== EXTRACT PROVIDED ==
[Start of Attachment]

Sibanye-Stillwater buys up to 3% of own shares for R5bn

SIBANYE-Stillwater had bought up to 3% of its own shares for a total of R5bn, excluding costs, the company said today.

This was in terms of repurchase programme announced in June in which it pledged to buy up to 5% of its own stock. The shares were bought at prices ranging between R69.80 per share and R50.08/share. A total of 90.2 million shares have been purchased to date.

“On top of our sector leading dividend, we have allocated capital to unlock significant additional value for our shareholders in line with our capital allocation framework,” said Sibanye-Stillwater CEO, Neal Froneman in a statement.

A total of 147.7 million shares would be bought between June 2 and April 6 in 2022.

Froneman said previously that the share buy-back programme was proof the company would not waste excess cash. “It demonstrates that our capital allocation framework is real and everyone thinks we’re just going to waste money on M&A and so on,” said Froneman in an interview with Miningmx in June.

Record average PGM prices combined with higher gold production year-on-year, and despite a slightly softer gold price, Sibanye-Stillwater reported R24.8bn in interim headline earnings in August. This dwarfed the R9.4bn earned in the six months ended June in 2020, and beating even the R19.9bn in the six months ended December 30.

[End of Attachment]

== QUESTIONS ==
1) According to the Sibanye-Stillwater share buyback article, how many shares has the company purchased to date?
2) From the Sibanye-Stillwater article, extract the passage starting at "Froneman said previously" and ending at "ended December 30.".
3) Write the next few sentences of the news article about Sibanye-Stillwater's share repurchase, picking up after its final sentence.

== DATASET EXCERPT ==
[Start of Attachment]

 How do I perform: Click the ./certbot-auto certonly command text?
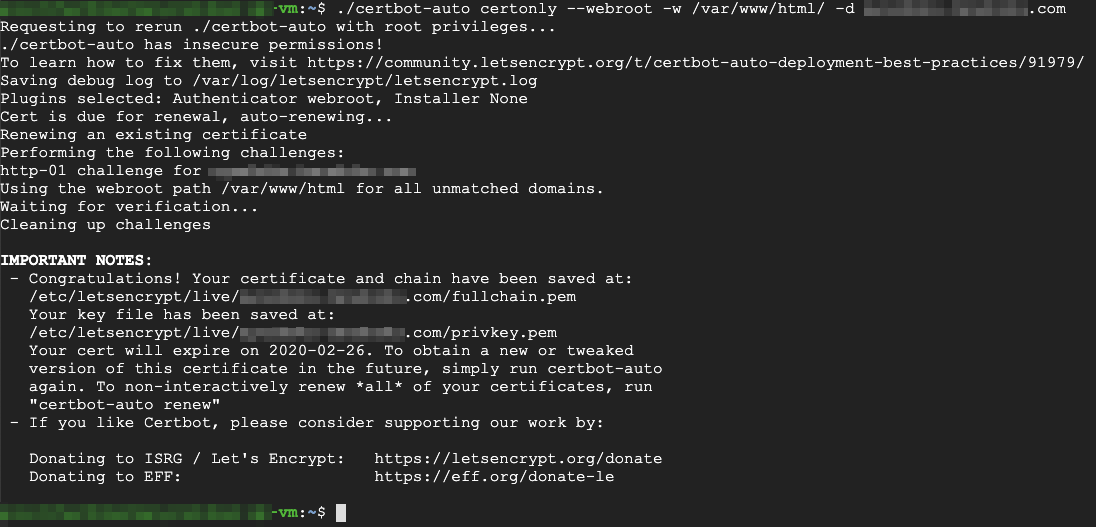[447, 8]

[End of Attachment]

== ANSWERS BY TASK ==
1) 90.2 million shares

2)
Froneman said previously that the share buy-back programme was proof the company would not waste excess cash. “It demonstrates that our capital allocation framework is real and everyone thinks we’re just going to waste money on M&A and so on,” said Froneman in an interview with Miningmx in June.

Record average PGM prices combined with higher gold production year-on-year, and despite a slightly softer gold price, Sibanye-Stillwater reported R24.8bn in interim headline earnings in August. This dwarfed the R9.4bn earned in the six months ended June in 2020, and beating even the R19.9bn in the six months ended December 30.

3)
For shareholders, the outcome was an interim dividend payment of R8.4bn.

In addition to the share buy-back and interim dividend, Sibanye-Stillwater also concluded the early redemption of the R5bn, 2022 corporate bond. It also set out R6bn in gold and PGM projects at its 2020 full-year results announcement in February.

Action packed

Newsflow from the company has been near constant, especially this year. Last week, the company put flesh on the bones of previous statements that it planned to produce uranium both from primary mining at Beatrix West in the Free State (Beisa project) and from the re-processing of gold dumps at its Cooke assets far west of Johannesburg.

The Beisa project was “ready to roll”, said Dennis Tucker who is leading the uranium production strategy. He added that Sibanye-Stillwater was studying a cost analysis of the companies, and of Beatrix itself to see if up to three projects could be added on to the mine.

In the southern Free State mining right there were “a couple of really interesting gold projects that will add value to company under a different cost structure. There is serious life in the Free State and it is our intention to fully unlock this and take it to another level,” said Tucker.

The move into uranium was predicated on forecasts that the price of uranium oxide was in “a completely different space”, according to Tucker.